Dentistry responds – community engagement in COVID-19

COVID-19 volunteersLooking for ways your practice can help during the COVID-19 crisis? Mark Topley looks around to see what the profession has been doing.

Have you been trying to make a difference in your community during COVID-19? Maybe you’ve organised some activities and you’re now wondering what to do next. Perhaps you’ve struggled to know what to do at all?

There’s no doubt that we all have a part to play during the crisis. We can all be ‘helpers’. And as businesses, this is no less of a responsibility. In fact, taking a proactive approach to community engagement through COVID-19 will not only create benefit for our local people, it will also boost your team’s morale and create greater connections with the individuals, groups and organisations that you are a part of.

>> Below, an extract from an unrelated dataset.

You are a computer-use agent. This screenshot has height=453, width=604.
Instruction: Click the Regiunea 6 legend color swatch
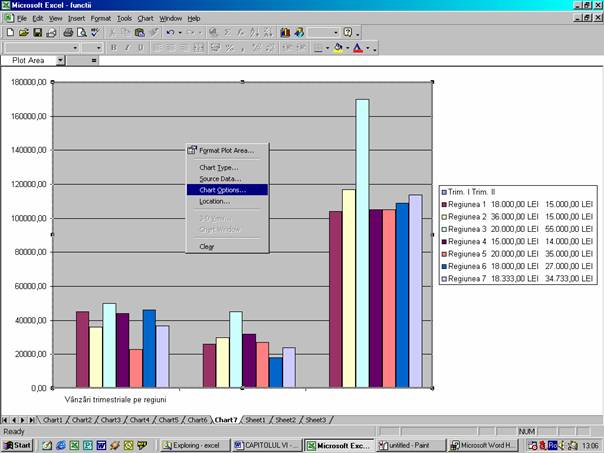tap(445, 267)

With the limitations of lockdown, practising dentistry has reduced our ability to help, but it hasn’t eliminated it. In fact, many practices are innovating brilliantly. Many are stepping up support to their partner charities more. Some are doing new things, everyone is playing their part. This post highlights some of the best examples I’ve seen and shared in my CSR Coach Community Facebook Group. At the end, I pose some questions that will help you get started and make a positive difference.

Advocacy

Advocacy is all about speaking up for others and that involves using your communication channels as a way of inspiring and encouraging your community. It’s about posting messages of hope and encouragement on your social media, like Philip Friel Advanced Dentistry in Glasgow. Or pointing people to ways that they can help, like St Michael’s Orthodontics in Wakefield. You could share all important messages about wellbeing and mental health like Moor Park Specialist Dental Care. You can also really help small businesses by sharing their posts and giving them a shout out, like Foregate Dental Clinic in Chester did for one local catering company.

Volunteering

For most of us, lockdown involves being at home, and staying local. But so many fantastic members of the profession are volunteering on the frontline. Like Infinity Blu dentist, Bruce Duguid, who along with many, many others, are going to huge lengths to play their part at the medical frontline.

Many are focusing to help local charities who also find themselves overstretched. Like Town Hall Dental, whose existing partnership with Focus for Hope has gone up several notches. Take a look at their page – it’s an inspiration.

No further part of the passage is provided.